2.3   The term ”Applicable Data Protection Laws” shall for the purpose of this DPA mean any nationally or internationally binding data protection laws, case law and regulations, applicable within the European Union (the “EU”) or the European Economic Area (“EEA”) at any time during the term of this DPA, including the EU General Data Protection Regulation (“GDPR”), and which is applicable to Eurostep’s processing of personal data under this DPA.

3 List of appendices

The following appendices shall form part of the DPA:

  • Specification of data processing – Appendix 1
  • List of pre-approved sub-processors – Appendix 2

4 Processing of personal data

4.1    Eurostep undertakes to process personal data in accordance with Customer’s written instructions, unless otherwise required by Applicable Data Protection Laws to which Eurostep is subject. Customer’s instructions to Eurostep regarding the subject-matter and duration of the processing, the nature and purpose of the processing, the type of personal data and categories of data subjects are set forth in this DPA and in Appendix 1. The Customer may not process any sensitive personal data in the Service.

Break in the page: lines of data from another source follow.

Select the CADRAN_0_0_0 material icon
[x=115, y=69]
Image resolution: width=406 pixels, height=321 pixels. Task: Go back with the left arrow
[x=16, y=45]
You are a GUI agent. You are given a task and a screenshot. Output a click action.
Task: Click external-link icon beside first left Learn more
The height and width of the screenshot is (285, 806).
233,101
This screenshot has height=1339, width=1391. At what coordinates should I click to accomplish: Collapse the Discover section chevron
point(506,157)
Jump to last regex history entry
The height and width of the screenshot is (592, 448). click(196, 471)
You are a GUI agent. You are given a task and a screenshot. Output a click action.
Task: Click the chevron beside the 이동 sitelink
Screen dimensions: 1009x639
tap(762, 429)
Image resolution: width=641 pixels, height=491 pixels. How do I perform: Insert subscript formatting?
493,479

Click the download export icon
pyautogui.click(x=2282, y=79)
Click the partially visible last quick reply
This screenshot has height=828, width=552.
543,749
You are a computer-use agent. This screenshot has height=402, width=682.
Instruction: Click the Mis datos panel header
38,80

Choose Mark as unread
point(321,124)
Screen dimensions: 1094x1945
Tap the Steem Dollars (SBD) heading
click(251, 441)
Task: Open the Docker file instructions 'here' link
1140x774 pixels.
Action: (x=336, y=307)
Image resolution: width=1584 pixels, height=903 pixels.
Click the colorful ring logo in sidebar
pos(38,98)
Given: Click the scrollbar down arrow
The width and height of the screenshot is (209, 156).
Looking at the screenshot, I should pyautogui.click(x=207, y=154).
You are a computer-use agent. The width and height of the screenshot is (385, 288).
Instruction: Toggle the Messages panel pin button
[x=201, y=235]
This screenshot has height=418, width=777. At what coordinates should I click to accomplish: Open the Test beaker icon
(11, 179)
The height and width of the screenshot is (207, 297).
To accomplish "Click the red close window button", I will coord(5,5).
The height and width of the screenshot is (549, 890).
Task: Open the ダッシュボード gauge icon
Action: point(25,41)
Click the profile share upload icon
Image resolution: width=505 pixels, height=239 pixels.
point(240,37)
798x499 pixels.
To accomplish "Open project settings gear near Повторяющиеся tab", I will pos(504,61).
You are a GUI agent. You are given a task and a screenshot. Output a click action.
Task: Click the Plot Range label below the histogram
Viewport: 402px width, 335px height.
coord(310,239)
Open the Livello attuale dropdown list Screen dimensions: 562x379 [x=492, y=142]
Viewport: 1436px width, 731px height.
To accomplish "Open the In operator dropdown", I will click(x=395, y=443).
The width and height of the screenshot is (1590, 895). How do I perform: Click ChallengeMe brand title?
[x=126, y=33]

4.2    Eurostep shall when processing personal data under this DPA comply with all Applicable Data Protection Laws.

5 Disclosure of personal data

5.1   Eurostep undertakes not to, with the exception of sub-processors that have been approved by Customer in accordance with Clause 6 below, without Customer’s prior written consent, disclose or otherwise make personal data processed under this DPA available to any third party, unless otherwise provided by Swedish or European law, judicial or administrative decision to which Eurostep is subject.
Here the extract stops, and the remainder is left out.